TRAVEL: Before March, my knowledge of cruises had been gleaned entirely from the ‘70s TV series The Love Boat.
Captain Stubing, Julie McCoy and the rest of the crew taught me everything I needed to know: cruises are for couples whose relationships were on the rocks, people with terminal illnesses and families with small sons called Bobby (or possibly Timmy) with bowl haircuts wearing polo shirts and chinos.
More recently I’ve gathered that cruises are also popular among time-rich, cashed-up baby boomers, and schoolies drinking flaming jelly shots from each others’ navels.
Because of this, I could happily have lived my life without ever setting foot on a cruise ship.
But then, I was invited by Carnival Cruises to test-sail the Carnival ‘Spirit’ on a 5 day cruise from San Diego to Mexico – down the Baja Penninusla to Cabo San Luca and back again. Tough gig I know, but someone had to do it. This would be one of the ship’s last cruises in American waters. Carnival Spirit is being brought to Australia to sail the South Pacific out of Sydney from October.

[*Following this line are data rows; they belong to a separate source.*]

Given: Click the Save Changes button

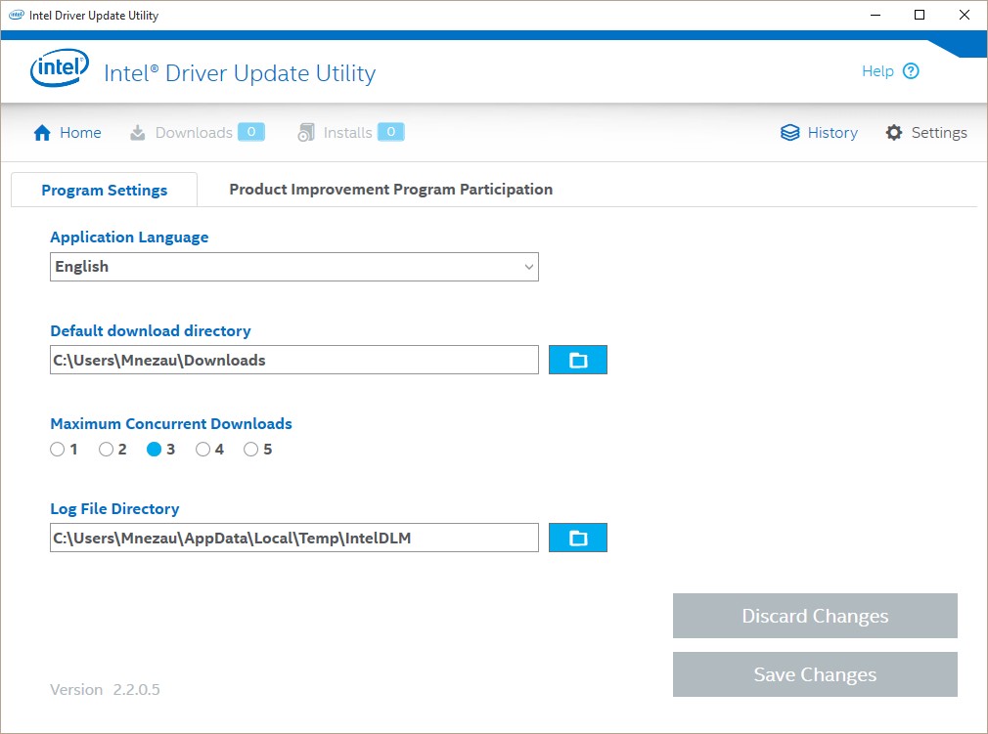Looking at the screenshot, I should 815,674.
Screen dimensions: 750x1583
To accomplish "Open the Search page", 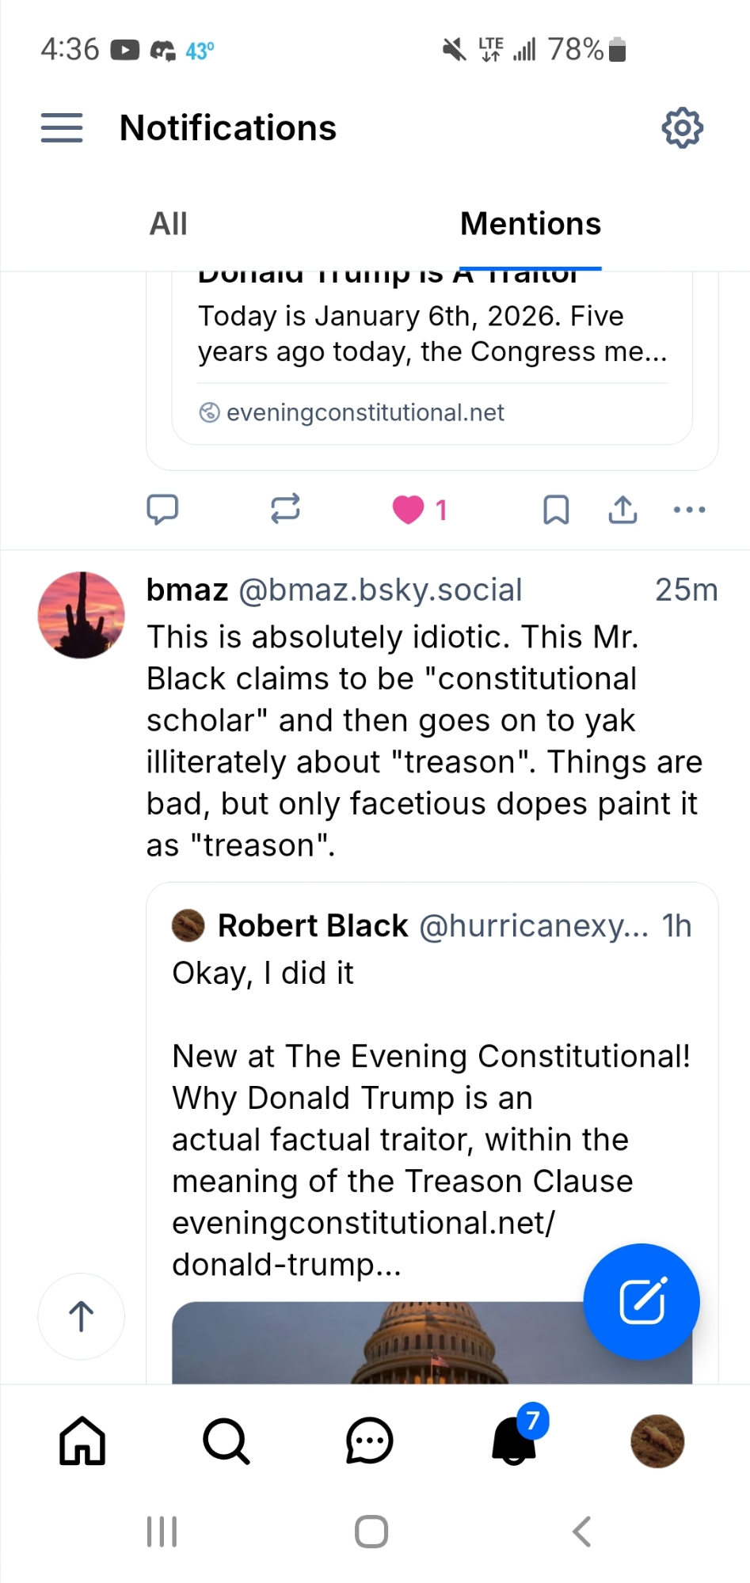I will pos(227,1441).
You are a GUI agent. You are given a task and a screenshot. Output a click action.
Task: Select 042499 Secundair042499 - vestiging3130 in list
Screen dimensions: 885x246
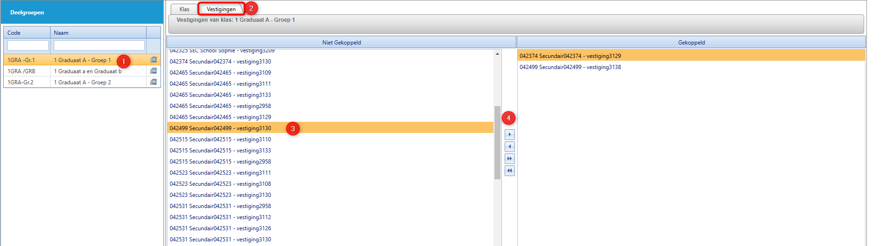pyautogui.click(x=220, y=128)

This is one big ship. NOTE – Never, ever refer to a cruise liner as a ‘boat’. Especially when dining at the captain’s table; it’s nautical faux pas number one.

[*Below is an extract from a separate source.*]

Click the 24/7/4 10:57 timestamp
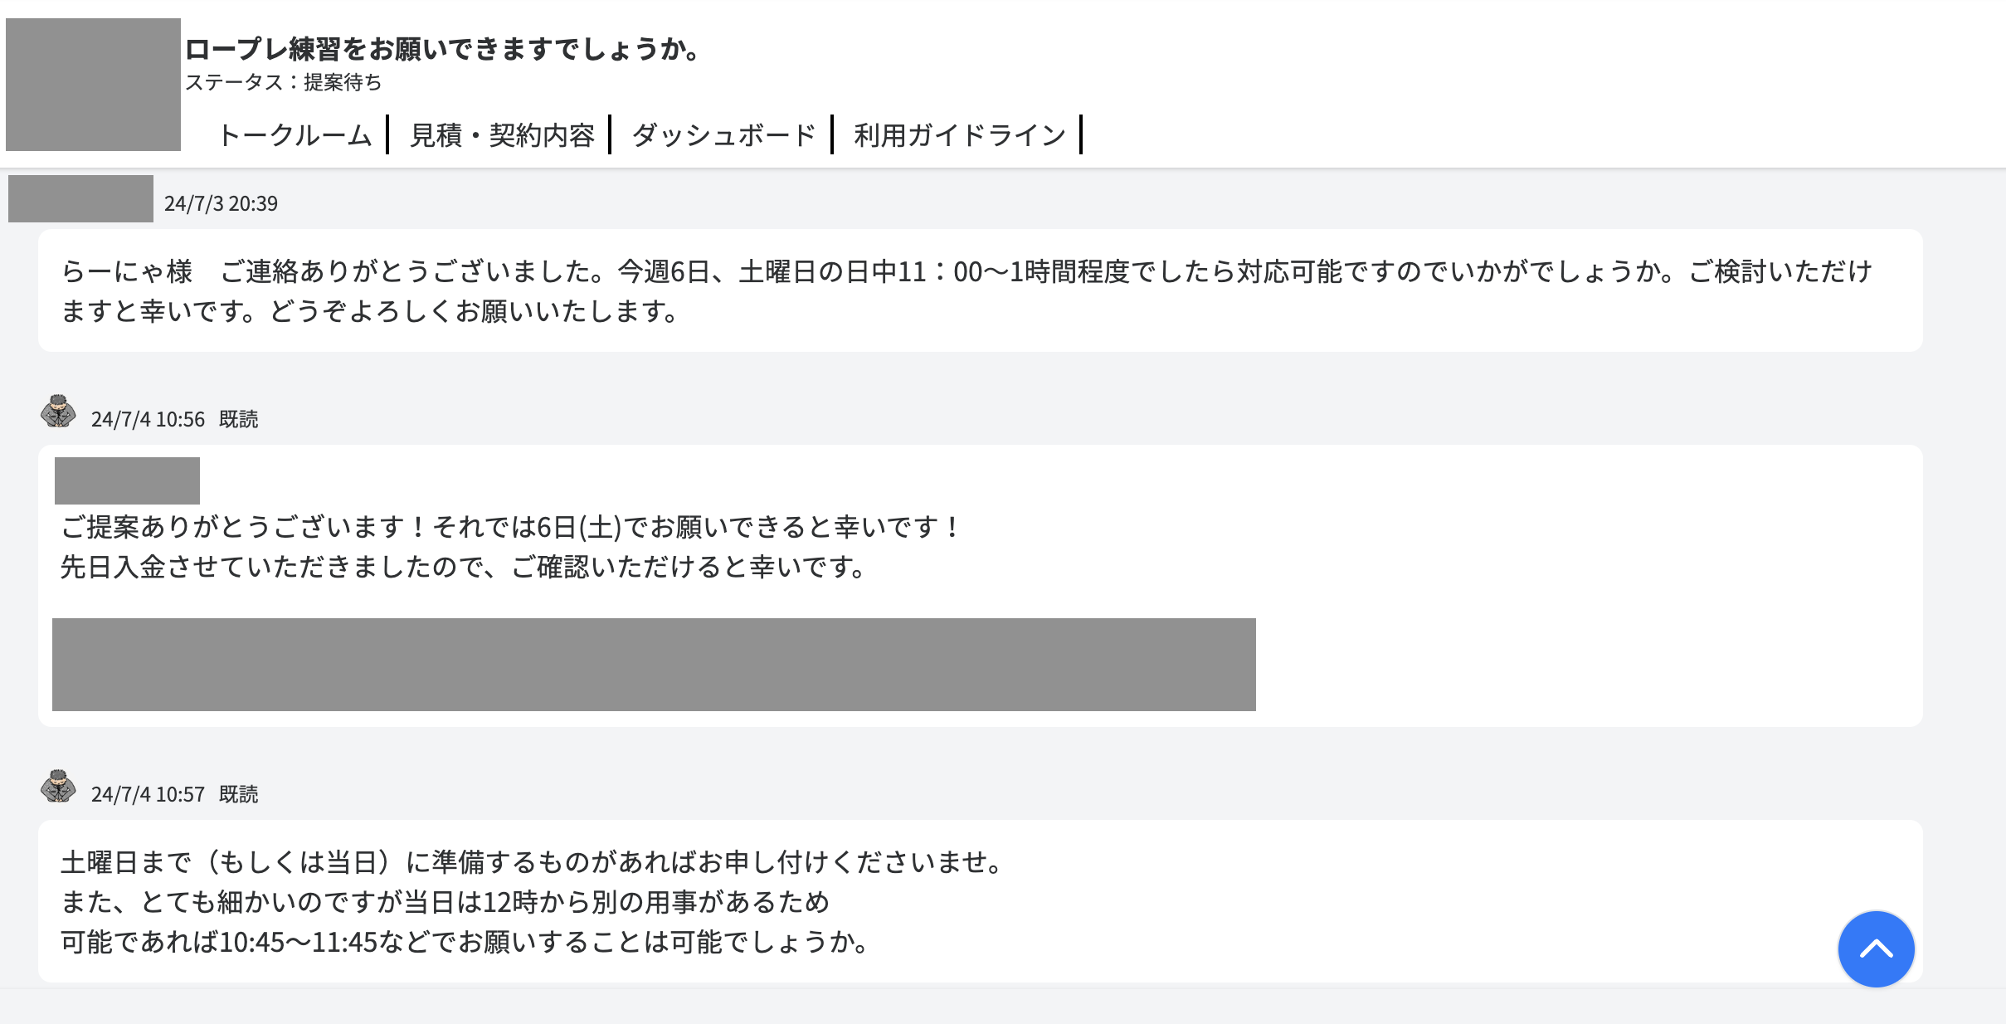Viewport: 2006px width, 1024px height. pos(148,795)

Spirit accommodates some 2,500 guests and about 900 staff. She boasts ten decks, three swimming pools, two waterslides, 16 bars and I reckon if you laid the corridors end to end you could walk from Sydney to Vanuatu with a side trip to Fiji.
A cruise ship is a giant, floating resort hotel. This one looks like Vegas-At-Sea. Not a bad thing once your eyesight returns after the visual assault of the chandeliers, ornate carpets, and Sistine Chapel style painted ceilings. It’s all a bit over the top (and I’ve been to actual Vegas three times) but it does make you feel like you’re on holiday. Which is, after all, the point.
It might seem odd to be surrounded by Tiffany lamps and flock wallpaper when you’re cruising tropical islands, but with a perfectly made Pina Colada in your hand, it makes weirdly perfect sense.
Here’s my rundown of what you need to know about cruising aboard Carnival Spirit:
Staterooms. ‘Cabin,’ like ‘boat,’ is an unutterable word aboard a cruise ship. No matter how modest, it’s a stateroom. Mine was way up on Deck 7, close to the bow. It was elegant, quiet and the bathroom was roomier as roomy as a good hotel’s. A veranda is well worth paying for. For families, there are interconnecting staterooms with shared lounges and wraparound verandas. All staterooms are made up twice a day and every evening there’s an animal fashioned from a towel on your bed. These are something of a company signature and it’s sweet. Except for the night my towel monkey was hanging from a curtain rod, like a ninja. It scared the bejesus out of me.
Fun & Games. If all you want is to lie on a quiet beach, you need a quiet beach, not a cruise ship. But – if you want to dress up and dance, dress down and lie in the sun, have your margaritas delivered, see a show, meet people, play roulette, enjoy a lime ginger salt scrub in a spa, then go on a waterslide – and only unpack once, then a cruise might be for you. The cruise director is Sydneysider Stu. He’s like Julie McCoy from The Love Boat but with popeye-like forearms and no curls. He’s brilliant at his job, pulling together an amazing program of activities and entertainment. Despite my early resistance (I’m not normally a group activity kind of girl) I got right into ‘Stu’s Dance Party,’ along with college students on Spring Break, retirees from Nevada and 7 year olds from the kids’ club. It was hilarious. I wished my kids were there.